Iraqi insurgents executed at least 160 captives earlier this month in the northern city of Tikrit, Human Rights Watch said on Friday, citing an analysis of satellite imagery and grisly photos released by the militants.
The US-based rights group said militants from the Islamic State of Iraq and the Levant killed between 160 and 190 men in two locations in Tikrit between June 11 and June 14. “The number of victims may well be much higher, but the difficulty of locating bodies and accessing the area has prevented a full investigation,” it said.
After overrunning large swaths of northern Iraq and capturing the cities of Mosul and Tikrit earlier this month, the Islamic extremist group posted graphic photos on a militant website that appeared to show fighters loading dozens of captured soldiers onto flatbed trucks before forcing them to lie in a shallow ditch with their hands tied behind their backs. A final set of photos shows bodies.
“The photos and satellite images from Tikrit provide strong evidence of a horrible war crime that needs further investigation,” Peter Bouckaert, emergencies director at Human Rights Watch, said in a statement. The militants “apparently executed at the very least 160 people in Tikrit.”
Chief Iraqi military spokesman Lt. Gen.
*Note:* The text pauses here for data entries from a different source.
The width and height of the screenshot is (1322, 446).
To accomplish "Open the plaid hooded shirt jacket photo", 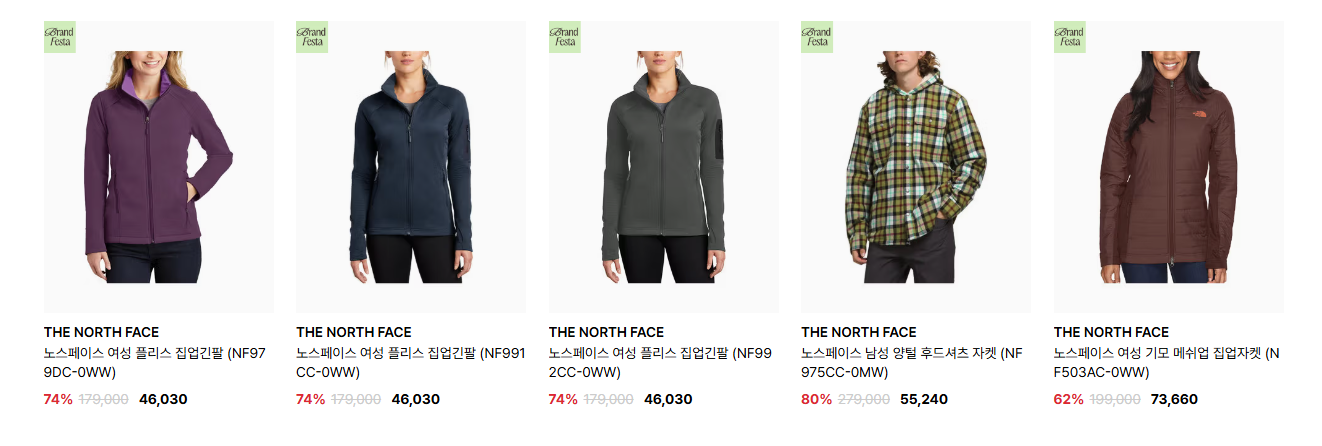I will tap(916, 167).

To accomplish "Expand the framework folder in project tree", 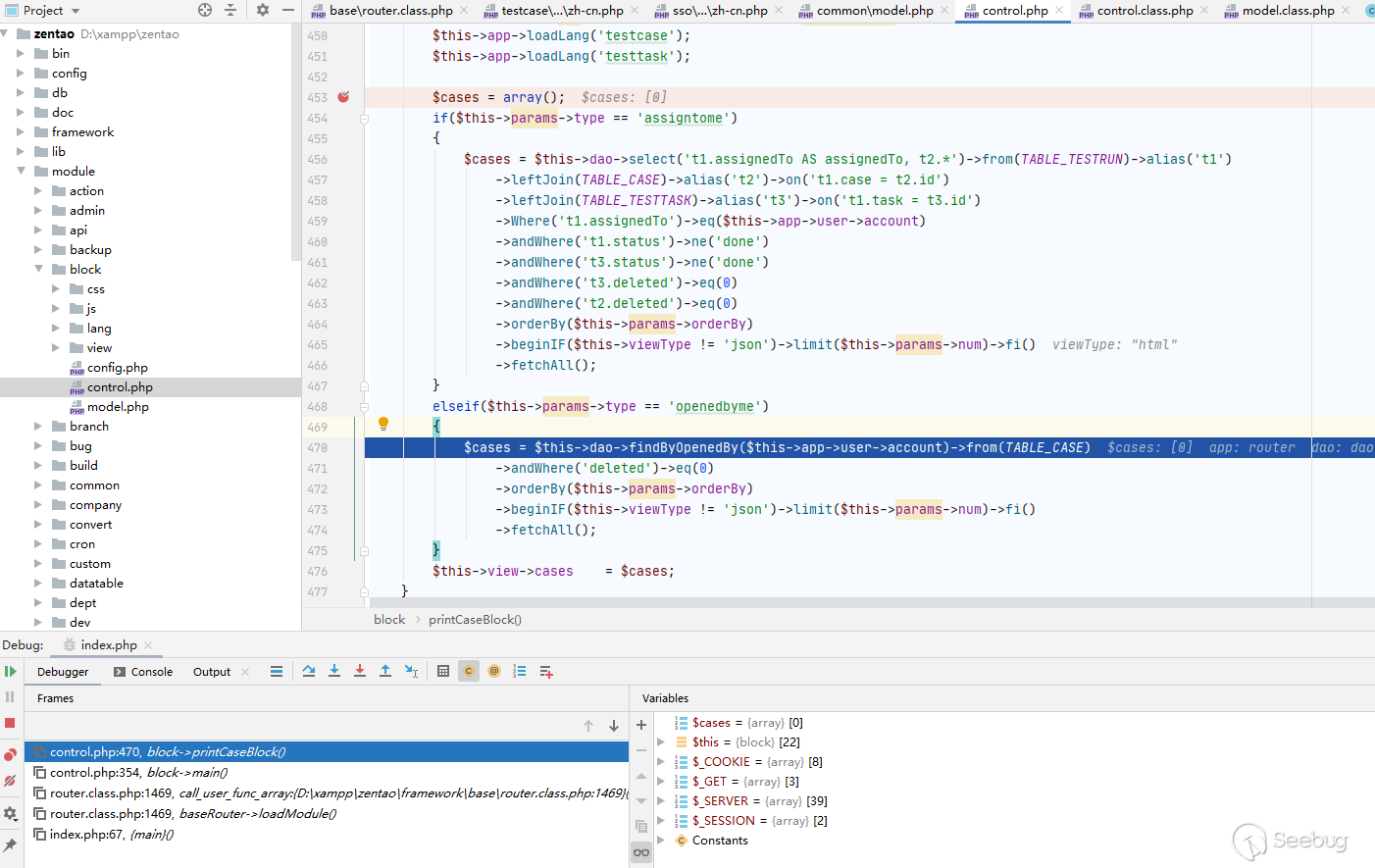I will 21,132.
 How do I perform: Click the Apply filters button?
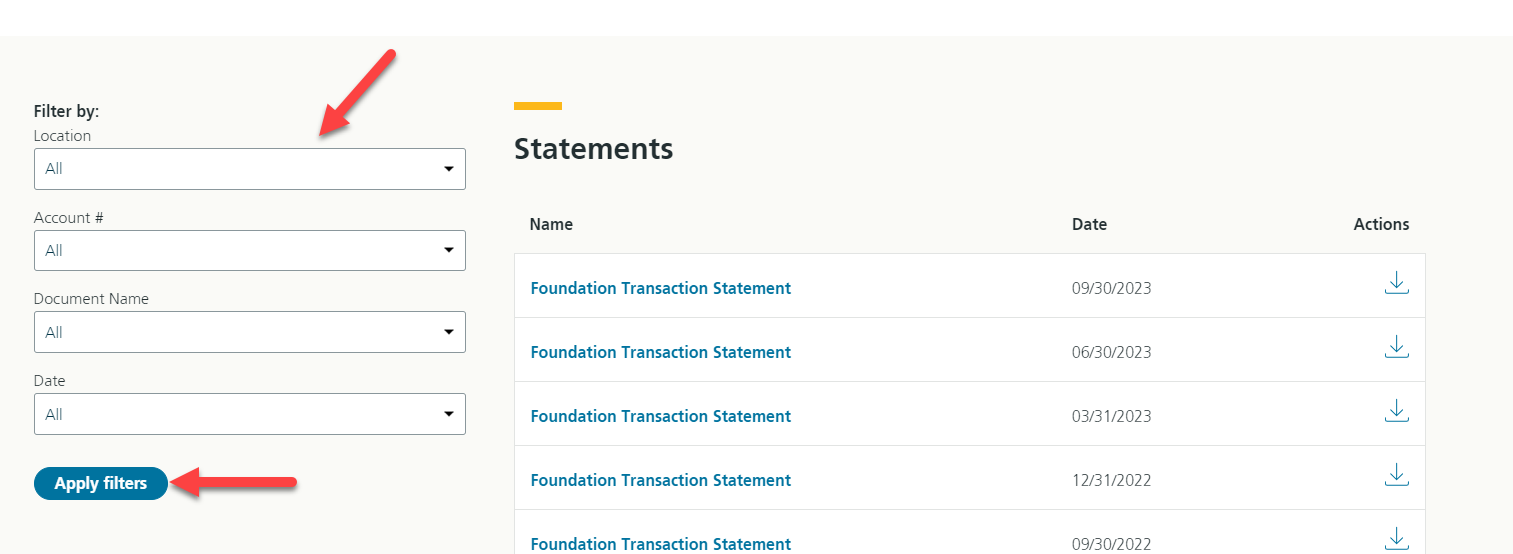[x=101, y=483]
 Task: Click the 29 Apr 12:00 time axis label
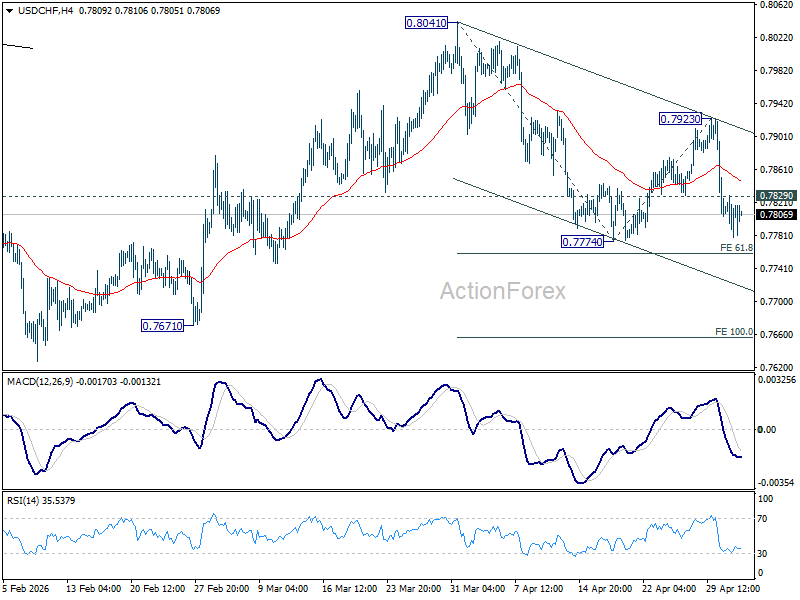click(x=733, y=588)
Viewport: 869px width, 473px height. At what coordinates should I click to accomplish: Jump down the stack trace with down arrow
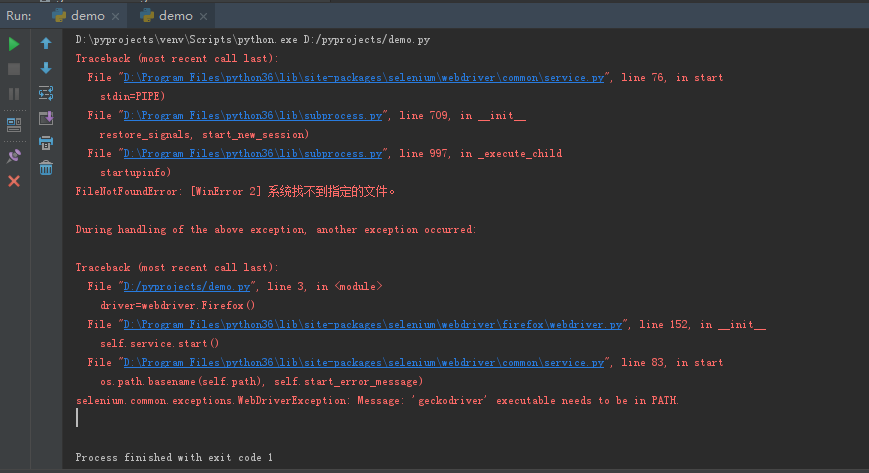[x=46, y=68]
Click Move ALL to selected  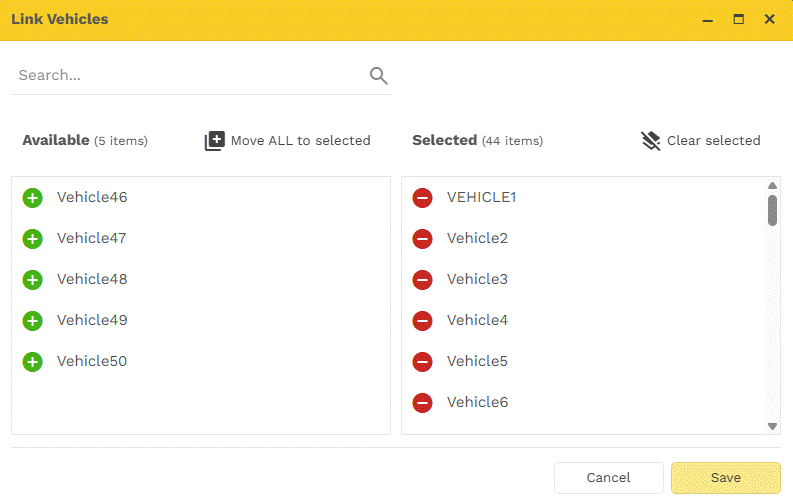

Qassim al-Moussawi confirmed the photos’ authenticity after they surfaced on June 15 and said he was aware of cases of mass murder of captured Iraqi soldiers in areas held by the Islamic State.
He told The Associated Press at the time that an examination of the images by military experts showed that about 170 soldiers were shot to death by the militants after their capture.
Captions on the photos showing the soldiers after they were shot say “hundreds have been liquidated,” but the total could not immediately be verified.
The massacre appeared to be aimed at instilling fear in Iraq’s demoralized armed forces — which melted away as militants seized much of the north in a matter of days — as well as the country’s Shiite majority, whom the Islamic State views as apostates.
Human Rights Watch said its analysis of the photos showed two trenches in the same location, and that using satellite imagery from 2013 and publicly available photos taken earlier, it was able to pinpoint the execution site in a field near a former palace of the late dictator Saddam Hussein next to the Tigris river.
It said satellite imagery of the site from June 16 did not reveal bodies but showed indications of vehicles and earth movement consistent with the two shallow trenches visible in the photos.